Showing posts with label fabrication. Show all posts
Showing posts with label fabrication. Show all posts

Sunday, June 22, 2008

Cage work finnaly begun!

Spent all day on Saturday working on my friends Dimitri's E36 race car assembling his new rear suspension setup. It was SOOO FREAKIN hot!!! Must of been like 110 at least! We got thru the day drinking lots of water and sweating about twice that and finished his car.

Started sunday by watching F1 with My mom and my stepdad. GO MASSA!! Go Senna!

Then it was back to working the the OVEN they call the valley. Today we towed my car to the shop with Dimitri's X5. Which we like to call the ultimate tow vehicle! I wish it was mine.... the pair looks so good, don't they?

I decided to start work on the cage from back to front. That is to say I will start in the trunk and slowly work my way to the engine bay.

First order of business was to remove the awkward bar spanning across the 2 down tubes. I cut it out with the mighty sawzall then ground down the nub and painted it.

After grinding.....
after all painted up!
Next I used the same tube I just cut out to serve as my strut tube. You might ask me why no baseplate? Well I considered it, but as you might be able to see in the pictures the metal on that strut tower is VERY thick around 1/8". So I decided the best thing would be just to weld the tube directly on the strut tower. I will not be using coilovers so there really is not much load in this area. As my "downbar X" will be welded to my strut tube In case of a roll over the load will be shared by both mounting points. I did not design or install the original cage (ireland Eng. did) or else this whole area would of been very different.

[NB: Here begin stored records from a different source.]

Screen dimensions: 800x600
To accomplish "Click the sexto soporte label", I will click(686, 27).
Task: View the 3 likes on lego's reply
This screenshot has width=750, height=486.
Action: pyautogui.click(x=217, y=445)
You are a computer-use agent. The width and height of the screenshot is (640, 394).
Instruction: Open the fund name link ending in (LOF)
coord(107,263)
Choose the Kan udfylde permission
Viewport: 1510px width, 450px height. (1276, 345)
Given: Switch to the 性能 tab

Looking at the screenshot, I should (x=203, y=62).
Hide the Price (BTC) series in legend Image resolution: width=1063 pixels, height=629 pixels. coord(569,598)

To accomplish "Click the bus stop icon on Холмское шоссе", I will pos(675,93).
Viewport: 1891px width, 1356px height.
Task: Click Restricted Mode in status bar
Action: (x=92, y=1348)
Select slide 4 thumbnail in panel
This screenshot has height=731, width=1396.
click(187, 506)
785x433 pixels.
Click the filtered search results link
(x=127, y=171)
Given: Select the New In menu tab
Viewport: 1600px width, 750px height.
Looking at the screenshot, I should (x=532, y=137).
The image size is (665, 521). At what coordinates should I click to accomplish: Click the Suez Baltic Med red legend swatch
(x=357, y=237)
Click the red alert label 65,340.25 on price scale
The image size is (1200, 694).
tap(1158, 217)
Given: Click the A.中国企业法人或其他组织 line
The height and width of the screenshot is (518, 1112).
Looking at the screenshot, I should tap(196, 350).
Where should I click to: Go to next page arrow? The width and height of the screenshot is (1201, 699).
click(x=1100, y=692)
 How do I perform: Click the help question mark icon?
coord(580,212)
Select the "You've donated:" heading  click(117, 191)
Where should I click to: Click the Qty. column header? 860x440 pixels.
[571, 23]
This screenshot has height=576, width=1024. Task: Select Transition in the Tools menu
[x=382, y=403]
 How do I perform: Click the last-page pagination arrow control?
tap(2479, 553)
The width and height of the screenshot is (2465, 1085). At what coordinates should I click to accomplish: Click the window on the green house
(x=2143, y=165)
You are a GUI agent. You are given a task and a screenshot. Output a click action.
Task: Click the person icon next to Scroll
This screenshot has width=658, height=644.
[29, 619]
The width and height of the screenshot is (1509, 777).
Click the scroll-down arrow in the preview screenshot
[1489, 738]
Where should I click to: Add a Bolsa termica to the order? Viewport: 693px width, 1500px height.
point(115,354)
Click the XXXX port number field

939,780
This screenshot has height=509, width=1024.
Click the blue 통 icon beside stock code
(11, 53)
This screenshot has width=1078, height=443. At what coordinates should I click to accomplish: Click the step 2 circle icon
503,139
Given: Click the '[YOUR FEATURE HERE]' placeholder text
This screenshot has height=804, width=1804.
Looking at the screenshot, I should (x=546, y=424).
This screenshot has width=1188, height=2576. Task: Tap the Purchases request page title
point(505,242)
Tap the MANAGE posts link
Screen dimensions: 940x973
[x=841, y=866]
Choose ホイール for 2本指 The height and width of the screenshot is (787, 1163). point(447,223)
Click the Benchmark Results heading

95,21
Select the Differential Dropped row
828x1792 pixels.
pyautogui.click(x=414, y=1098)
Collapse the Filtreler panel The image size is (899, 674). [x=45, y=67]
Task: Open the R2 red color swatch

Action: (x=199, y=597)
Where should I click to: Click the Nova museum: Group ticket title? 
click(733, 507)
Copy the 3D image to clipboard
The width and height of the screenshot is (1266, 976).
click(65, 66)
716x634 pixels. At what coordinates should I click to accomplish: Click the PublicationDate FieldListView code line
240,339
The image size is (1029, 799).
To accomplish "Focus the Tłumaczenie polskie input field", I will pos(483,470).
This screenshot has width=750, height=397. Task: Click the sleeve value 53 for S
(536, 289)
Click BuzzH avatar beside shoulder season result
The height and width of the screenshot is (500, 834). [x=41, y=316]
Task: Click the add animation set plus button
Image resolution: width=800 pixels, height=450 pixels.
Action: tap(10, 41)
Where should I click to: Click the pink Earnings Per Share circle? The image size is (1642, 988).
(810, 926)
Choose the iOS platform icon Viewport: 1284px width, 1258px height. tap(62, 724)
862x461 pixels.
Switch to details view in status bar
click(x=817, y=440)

I'm just "modifing and adding" to the existing cage so keep that in mind.

Now after I welding in the "strut tower tube" I added the "diff tubes".

Quick flex test of this area I did today- I jacked the car up from the diff mount and I could actually see the floor board moving up or "bowing" from the center maybe 1-2mm at least. I was surprised by the amount of flex I observed! Now all the suspension forces that come thru the rear wheels make there way into the chassis thru the suspension arm into the subframe and into the car thru the subframe mounts. The other load path is thru the spring pads. The third and last location is the diff mount and the suspension loads and diff power "torquing" that might occur all transfer into this area.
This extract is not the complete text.